Dies passt aber offenbar schlecht mit den Vorstellungen des neuen Paramount-CEO David Ellison zusammen. Der Sohn von Oracle-Gründer und Milliardär Larry Ellison übernahm bei dem Medienkonglomerat nach Abschluss des Mergers mit seiner Holding Skydance im August die Leitung und ringt seither um Einsparungen. Ende Oktober begann der Konzern mit den ersten von insgesamt rund 2.000 Entlassungen. Durch die geplante Kürzung der Belegschaft um insgesamt rund 10% will Ellison dazu beitragen, in Aussicht gestellte Einsparungen von 2 Mrd. Dollar zu erreichen und somit Mittel für Investitionen freizuschlagen, die das Geschäft beleben sollen.

Konflikte um Skripte und Budgets

Der Vorstandschef, der Skydance mit Unterstützung seines Vaters sowie den Private-Equity-Gesellschaften KKR und Redbird aufbaute, gilt selbst als talentierter Produzent. Er sei offen dafür gewesen, Sheridan in seinen engeren Kreis aufzunehmen, heißt es von Insidern. Doch habe die alte Konzernführung den Serienschöpfer mit zu viel Ehrerbietung behandelt. Dass der Neu-CEO plötzlich kritischere Fragen zu Skripten und Budgets stellt, schmeckt Sheridan offenbar nicht.

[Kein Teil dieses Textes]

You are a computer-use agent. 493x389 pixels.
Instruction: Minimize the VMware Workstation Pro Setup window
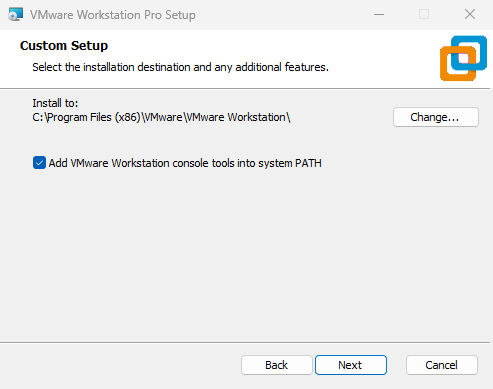tap(379, 14)
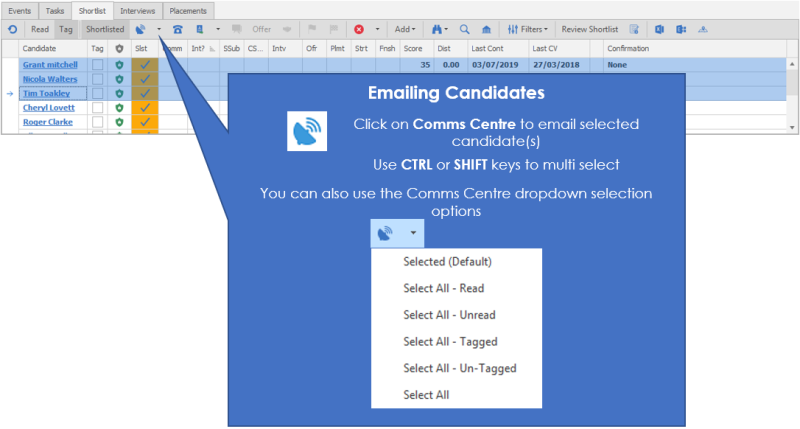800x429 pixels.
Task: Click the magnifying glass icon
Action: click(x=464, y=29)
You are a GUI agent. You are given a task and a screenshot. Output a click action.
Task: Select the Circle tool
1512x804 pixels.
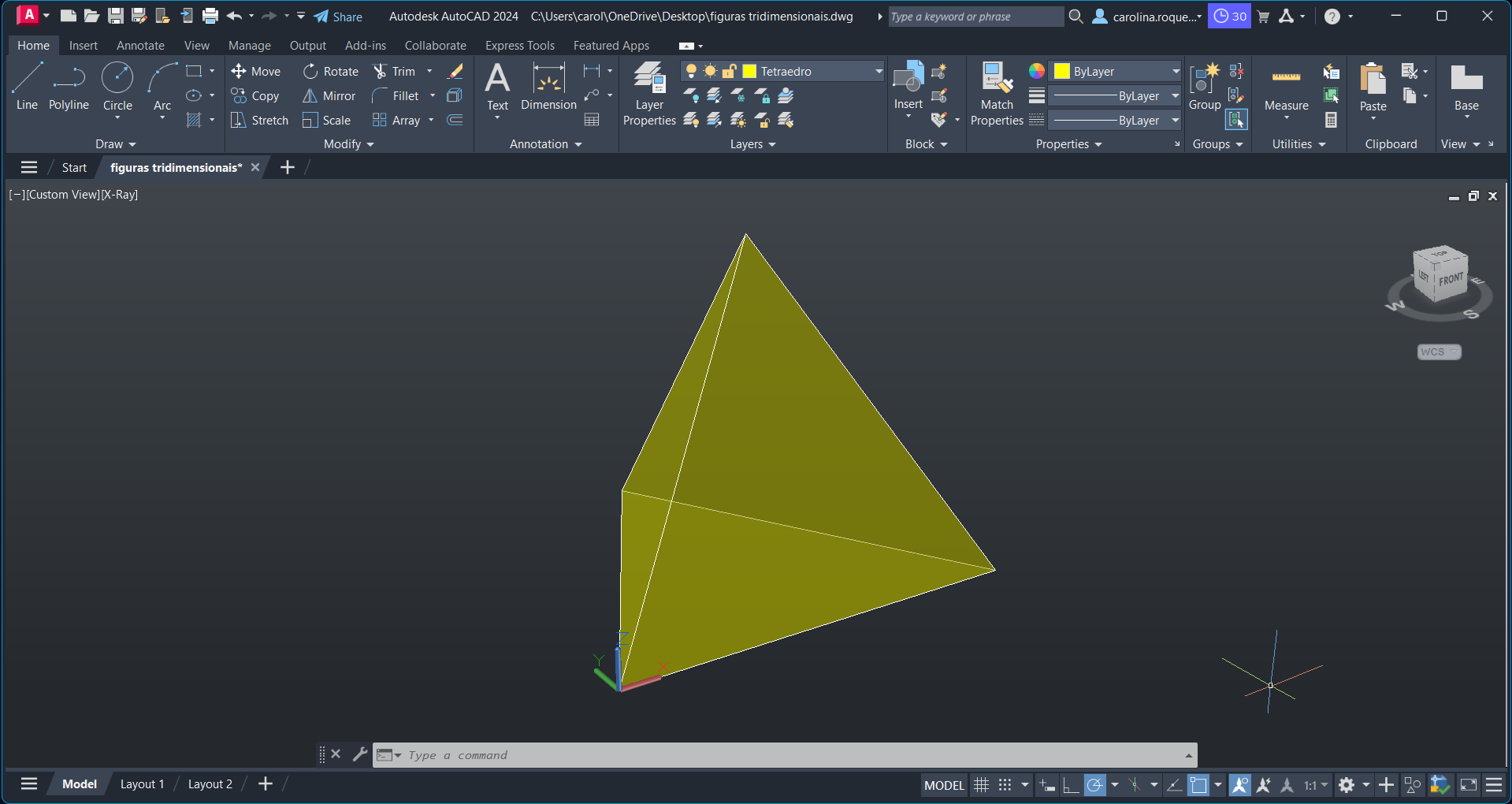tap(117, 87)
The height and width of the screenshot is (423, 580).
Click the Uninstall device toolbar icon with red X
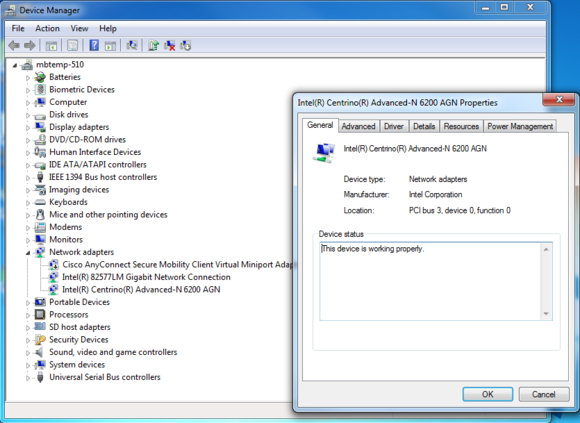click(x=170, y=45)
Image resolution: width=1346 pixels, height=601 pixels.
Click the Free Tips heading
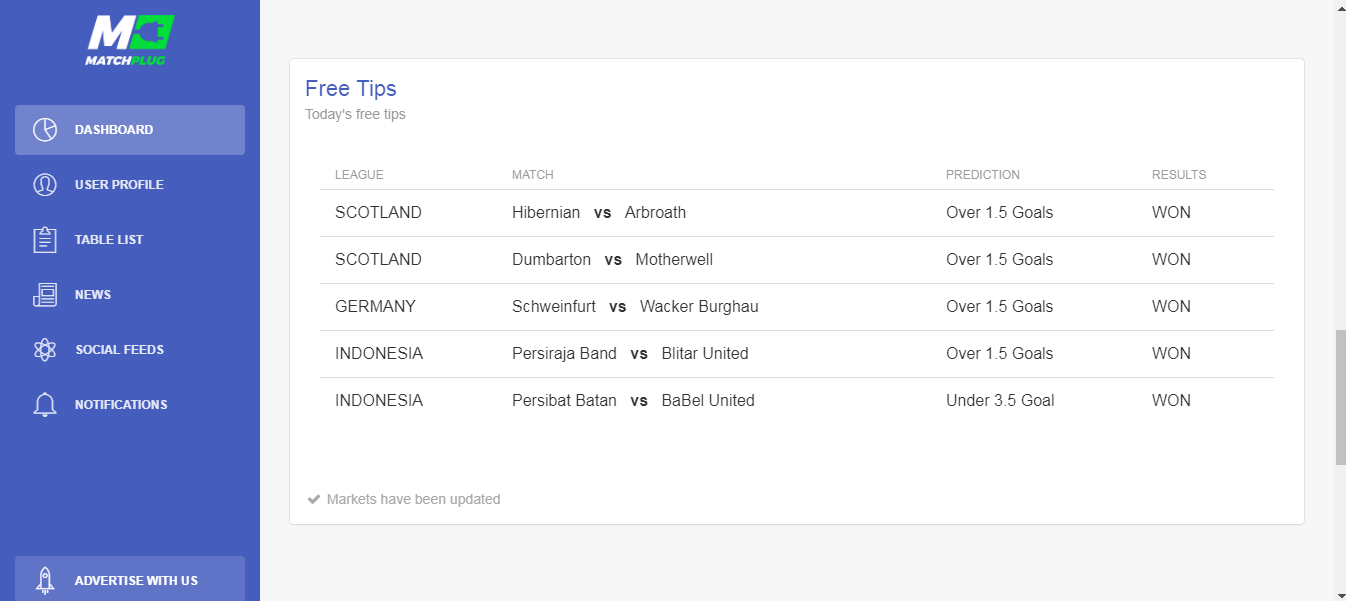(x=351, y=89)
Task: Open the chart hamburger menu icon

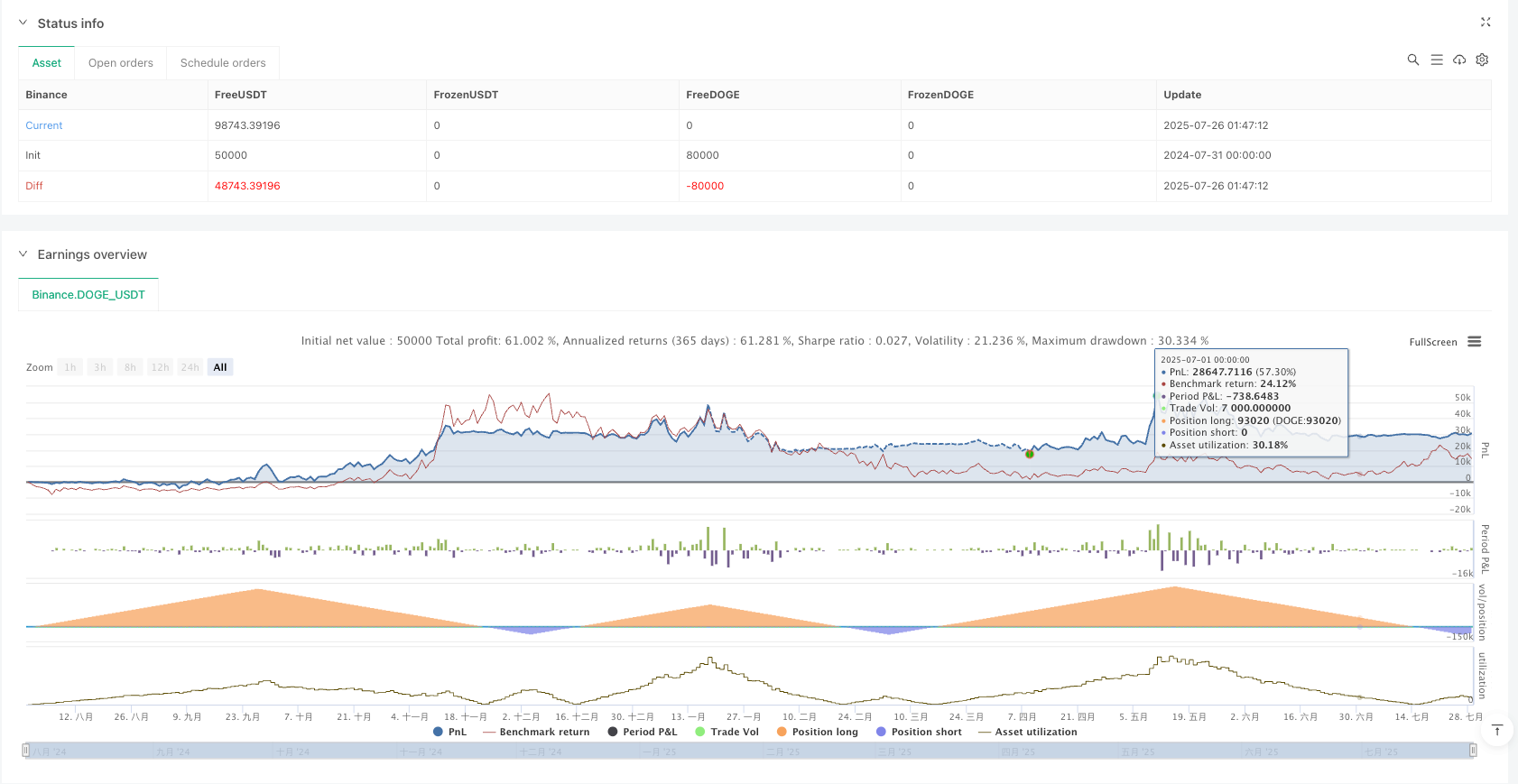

CEO David Ellison arbeitet daran, das Streaming-Geschäft von Paramount profitabel zu machen.
CEO David Ellison arbeitet daran, das Streaming-Geschäft von Paramount profitabel zu machen.
picture alliance / Evan Agostini/Invision/AP | Evan Agostini

Das Trennungsdrama zeigt, auf welch schmalem Grat Manager von Streaming-Diensten im Umgang mit ihren Produzenten wandeln. Sie müssen die Kosten kontrollieren, ohne Showrunner vor der Kopf zu stoßen, die laut Analysten wohl mehr Macht besitzen denn je. Denn Sender und Videodienste stehen unter Druck, exklusive Inhalte zu produzieren, um wankelmütige Zuschauer in Abonnements zu locken und dort zu halten. Funktioniert ein Konzept, sollen die Köpfe hinter Erfolgsshows schnell neue Serien liefern.

Wie sich daraus ein Geschäftsimperium bauen lässt, haben Showrunner wie Shonda Rhimes schon während des goldenen TV-Zeitalters in den ersten beiden Dekaden dieses Jahrtausends vorgemacht. Die Schöpferin von „Grey‘s Anatomy“ entwickelte mit „Private Practice“ nicht nur schnell ein erfolgreiches Spin-off der Kult-Krankenhausserie, sondern ließ weitere Hits wie „Scandal“ und „Bridgerton“ folgen – und ist mit ihrer Produktionsfirma „Shondaland“ keineswegs an einen Sender gebunden. Zwar verbindet sie eine langjährige Partnerschaft mit ABC, zuletzt war sie aber auch erfolgreich für Netflix aktiv.

Harter Wettbewerb

Letztgenannter Streaming-Pionier hat seine Dominanz mit der jüngsten Quartalsvorlage im Oktober einmal mehr unter Beweis gestellt. Paramount hinkt indes weit hinter dem Primus her. Das Medienkonglomerat greift kurz nach seinem eigenen Merger mit Skydance schon wieder nach der Konkurrentin Warner Bros. Discovery – auch, um sein Angebot an Video-on-Demand-Inhalten auszubauen.

Letztgenannter Konzern wies eine dritte Offerte des Rivalen über 24 Dollar je Aktie unlängst zurück, zieht gemäß Mitteilung von Mitte Oktober aber durchaus einen Verkauf in Betracht. Mehrere Interessenten hätten bereits vorgefühlt, laut „CNBC“ sollen darunter auch Netflix und Comcast, die Mutter von Sheridans neuem Auftraggeber NBC Universal, sein. Möglich also, dass der Cowboy unter den Serienschöpfern künftig auch für den Warner-Streamingdienst HBO Max schreibt, der bei seinem Noch-Chef Ellison Begehrlichkeiten geweckt hat.